== Aim of the exercise ==
Once you reach the line with "This screenshot has width=1568, height=731." below, copy each line exactly, stopping after the line with "Where should I", and skip any pictures.

== Extracted data ==
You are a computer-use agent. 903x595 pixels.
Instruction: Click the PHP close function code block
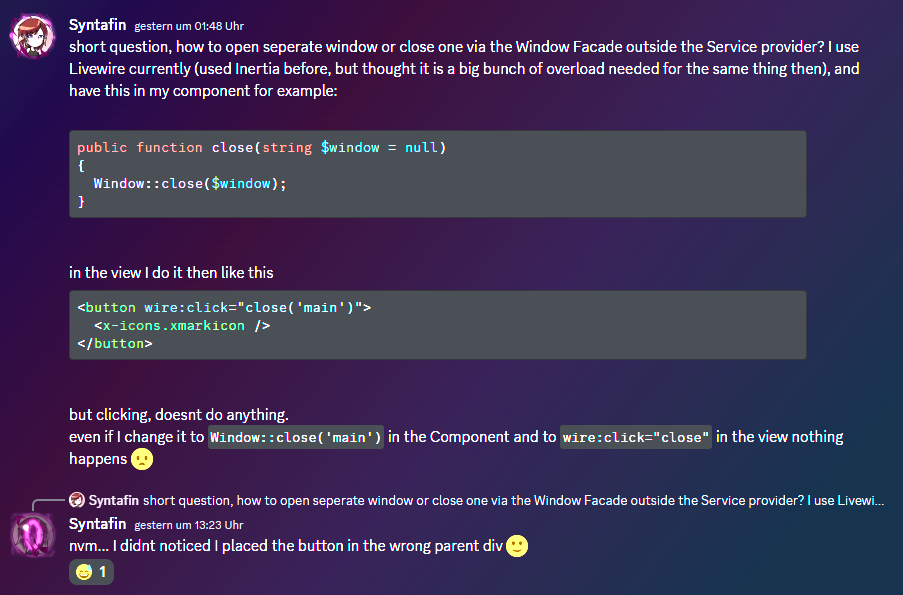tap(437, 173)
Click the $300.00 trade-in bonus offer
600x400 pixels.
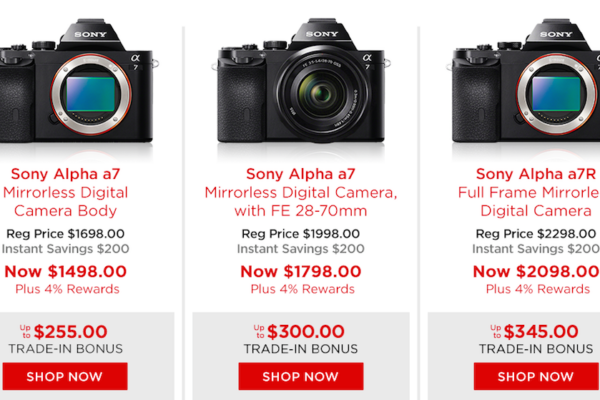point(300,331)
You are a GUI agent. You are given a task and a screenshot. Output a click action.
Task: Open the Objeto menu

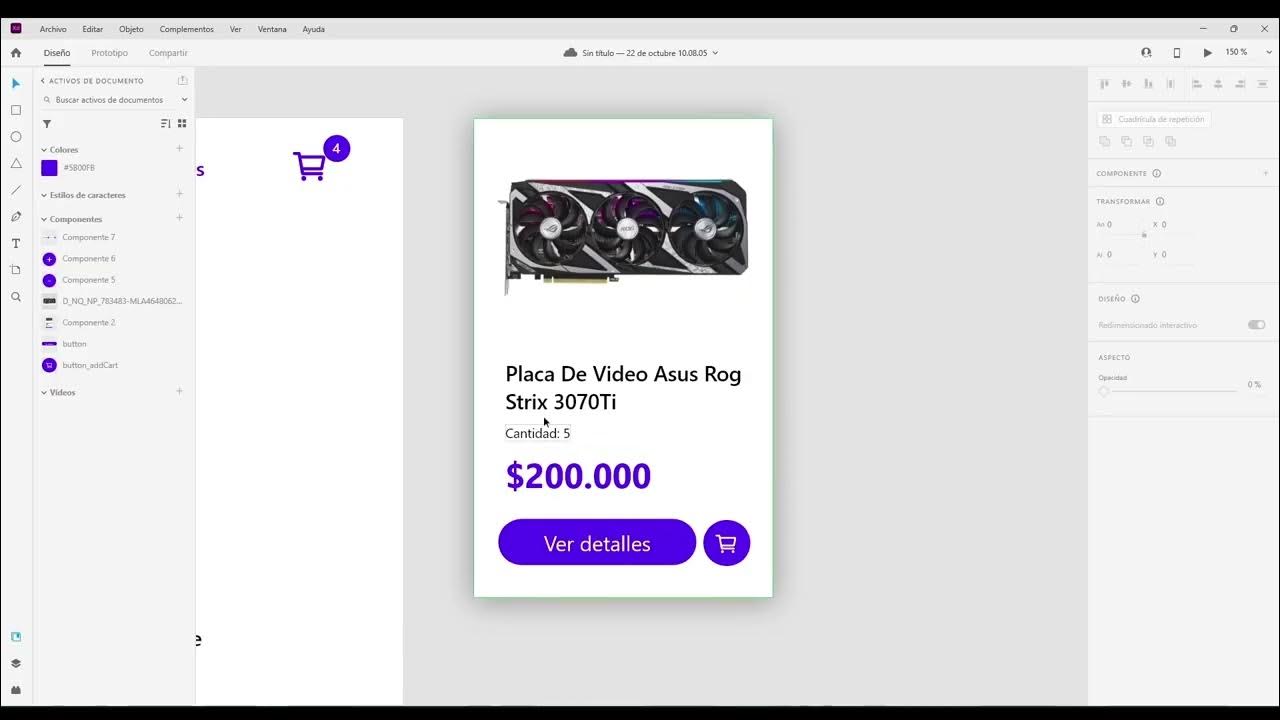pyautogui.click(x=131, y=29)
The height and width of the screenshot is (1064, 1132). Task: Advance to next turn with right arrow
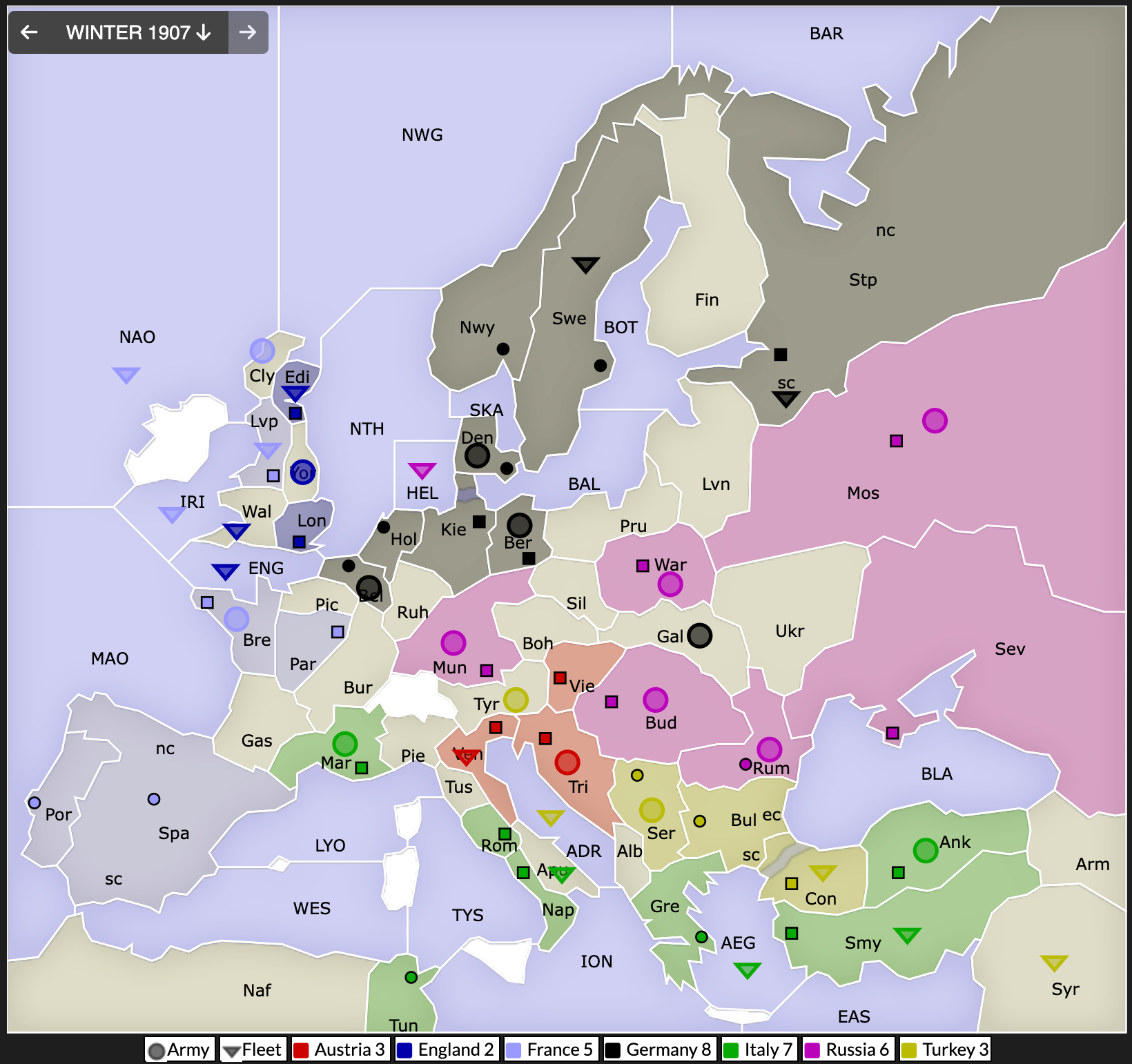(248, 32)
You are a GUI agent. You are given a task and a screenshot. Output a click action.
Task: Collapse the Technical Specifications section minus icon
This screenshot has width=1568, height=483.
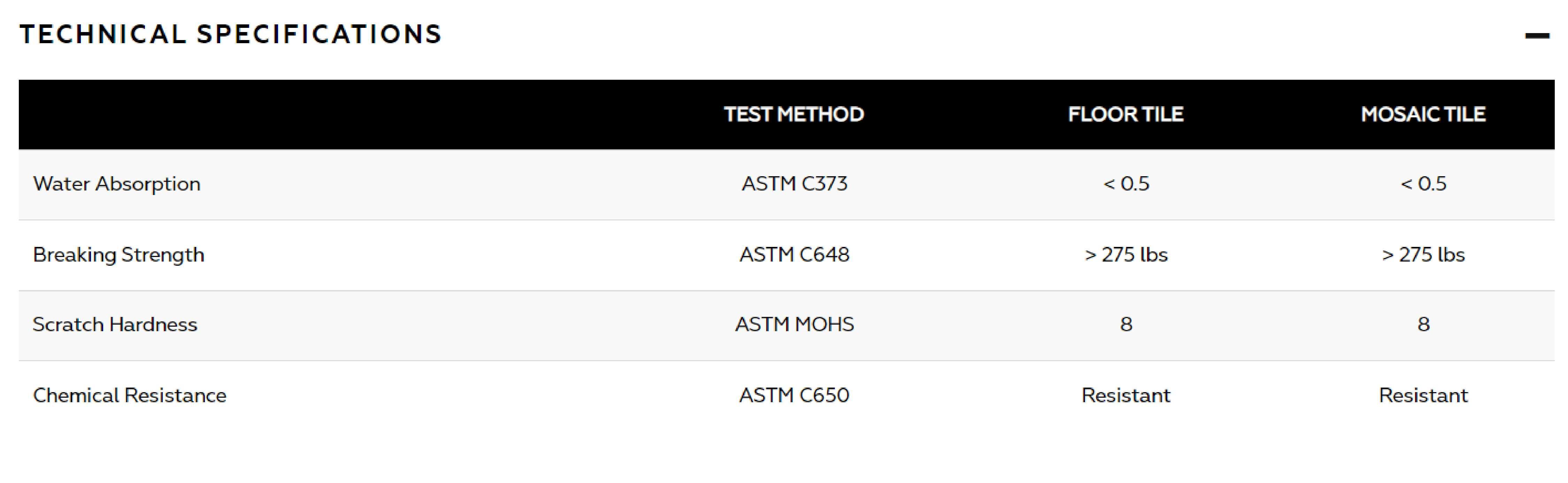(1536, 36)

--

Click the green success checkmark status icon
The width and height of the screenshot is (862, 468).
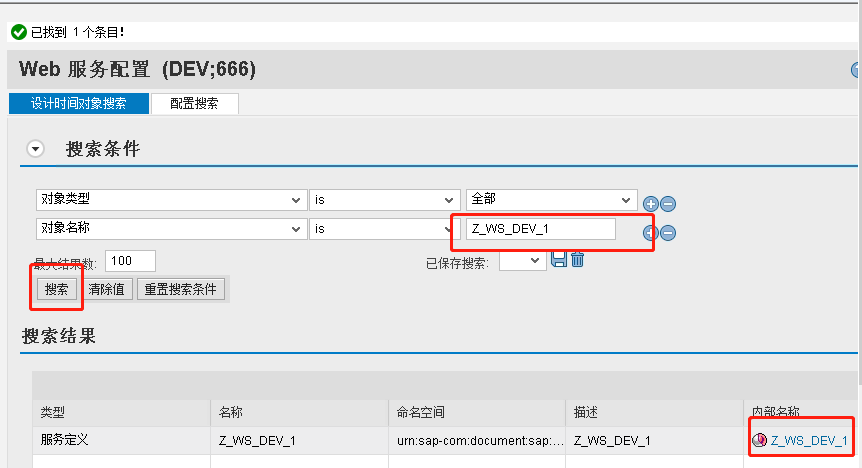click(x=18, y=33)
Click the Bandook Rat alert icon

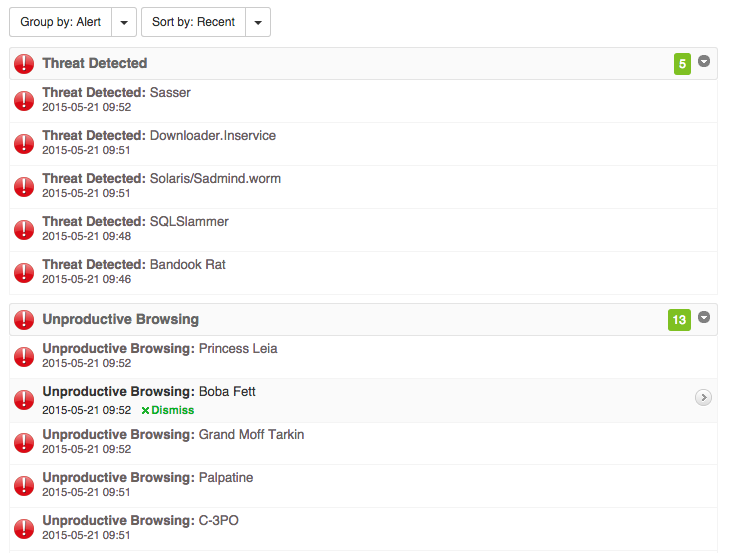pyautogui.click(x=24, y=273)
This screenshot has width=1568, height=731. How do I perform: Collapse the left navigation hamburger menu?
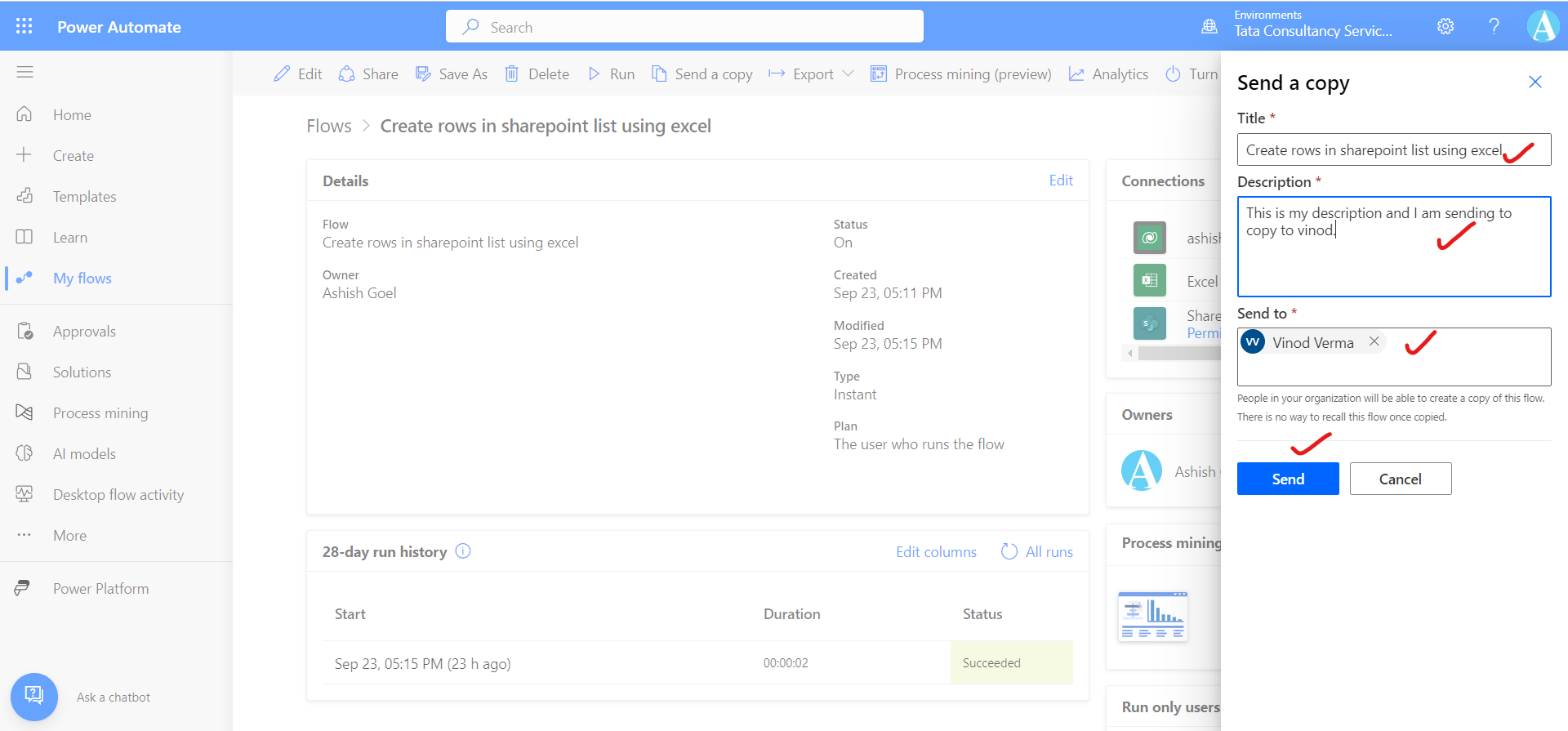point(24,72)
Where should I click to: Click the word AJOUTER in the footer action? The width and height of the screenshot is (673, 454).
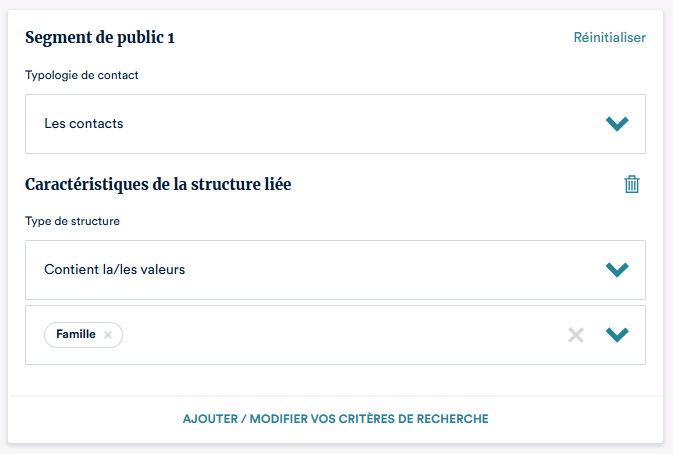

==

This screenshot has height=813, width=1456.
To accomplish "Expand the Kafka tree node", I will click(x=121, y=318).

== Written answer ==
This screenshot has width=1568, height=731. How do I perform: Collapse the left navigation hamburger menu?
point(24,72)
Where should I click to: Click the word AJOUTER in the footer action? The width and height of the screenshot is (673, 454).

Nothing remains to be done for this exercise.